Much of current attention on resistance to organisational change focusses on affective, that is, emotional processes, recognising that we as human beings have the tendency to populate areas of unknowing with the products of our own imagination: ignorance is fear, in other words. And what sponsorship can do is engage with and validate employees’ emotions through a clear demonstration of corporate empathy: we understand you. Instead of asking employees to adopt corporate values, it makes the clear statement: we share yours.

What Alinghi, interestingly, had in common with the Olympics was a clear sense of shared and public purpose – and adventure: for Alinghi, the sense of purpose was almost crusading – to bring the America’s Cup to Switzerland. For those who have lived it, this feels very reminiscent of start-up energy, a time of ambition, when everything is possible, regardless of the odds, with a unifying, motivational sense of organisational purpose that can be buried beneath layers of operational procedure.

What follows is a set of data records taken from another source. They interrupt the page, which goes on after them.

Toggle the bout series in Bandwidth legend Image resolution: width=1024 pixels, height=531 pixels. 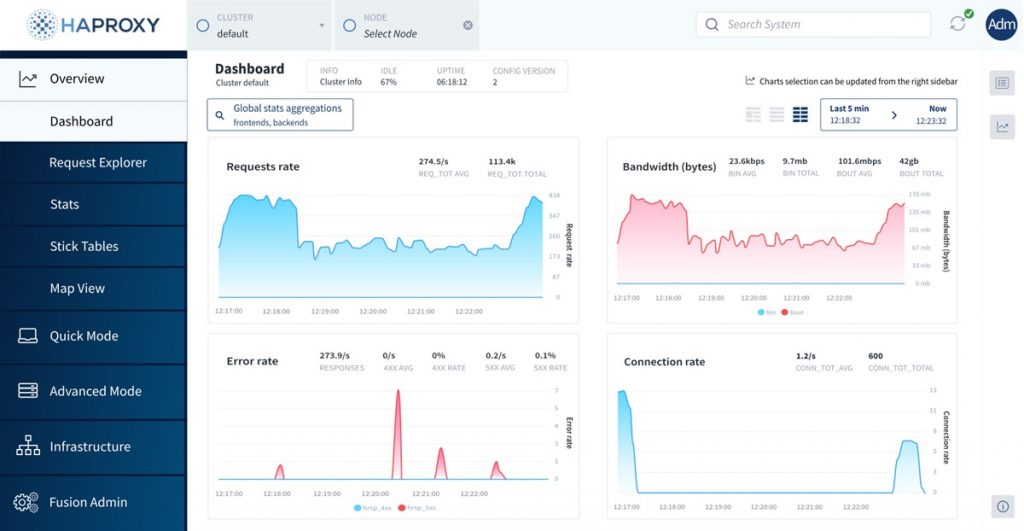(x=792, y=312)
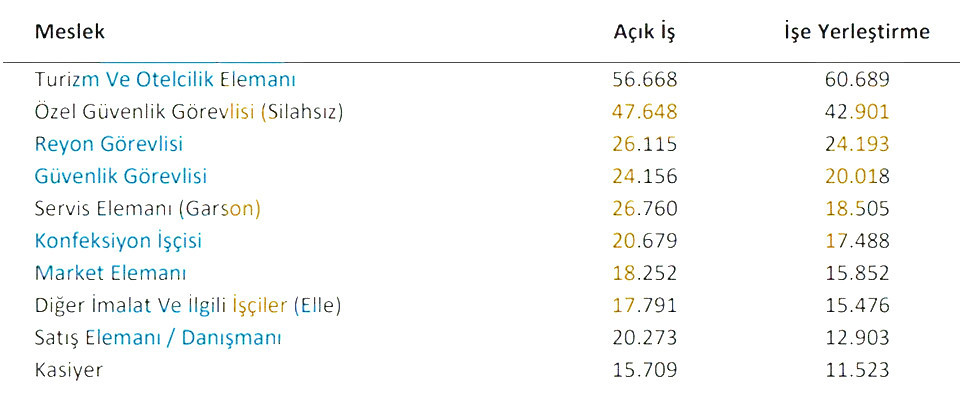Open the Konfeksiyon İşçisi link
Image resolution: width=960 pixels, height=395 pixels.
[x=118, y=241]
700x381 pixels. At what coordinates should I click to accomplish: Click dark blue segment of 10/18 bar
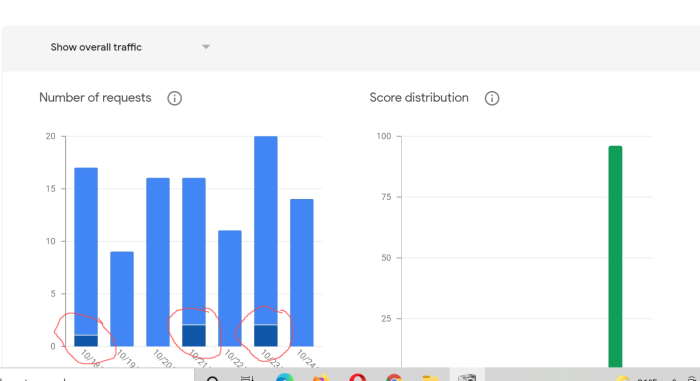point(86,341)
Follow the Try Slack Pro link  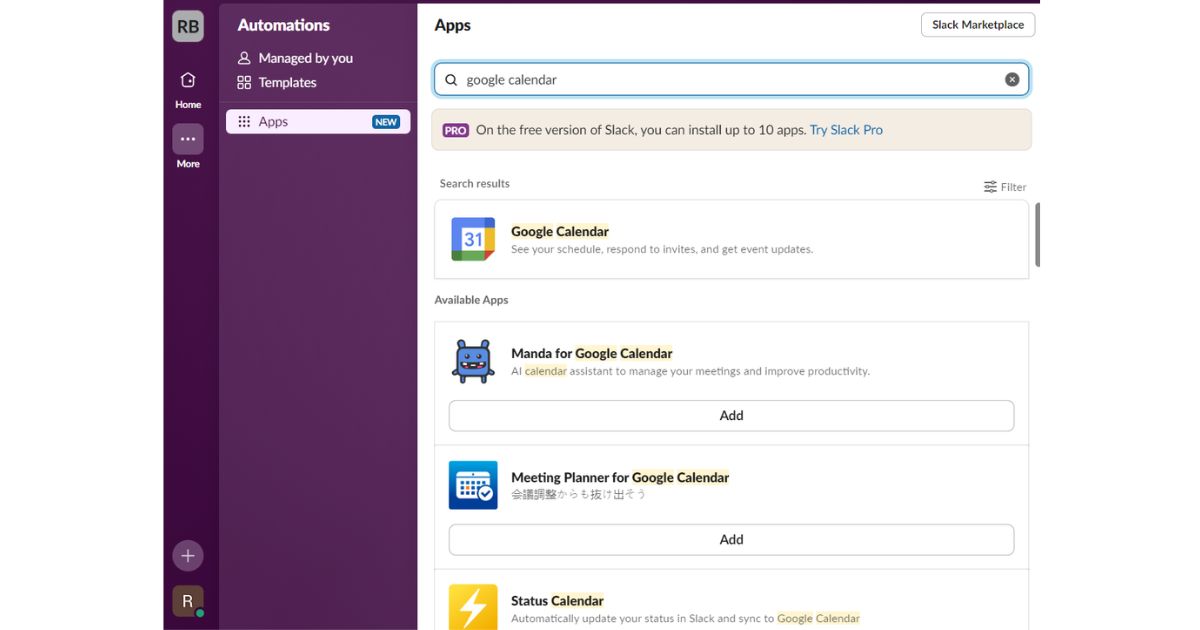click(x=846, y=130)
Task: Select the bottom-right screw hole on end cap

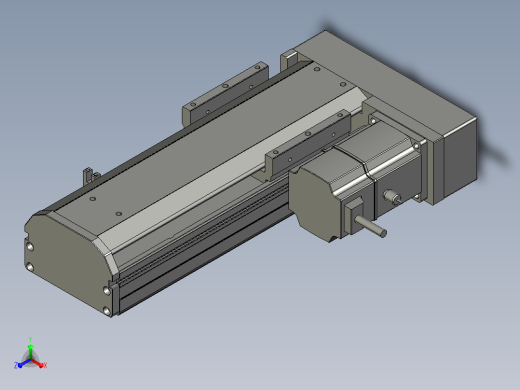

David Aaker was entirely right of course to highlight  sponsorship’s ability to span silos, cross-functions and create fresh conversations.  And when these conversations are around, for example, the sort of innovation required to grapple with an out-of-corporate-body experience – such as the Olympics, it’s easy to see how this can be used to support change.

Relationships, both internal and external, become fixed, just like neural pathways – with the danger that one’s universe becomes very limited. Organisationally, businesses naturally like to operationalise – to harness extensive workforces. But the danger is that your relationships, your business model and your thinking become fixed – and your systems become as much of a limitation as a support.

Intelligently crafted, sponsorship offers an opportunity to reconfigure your system.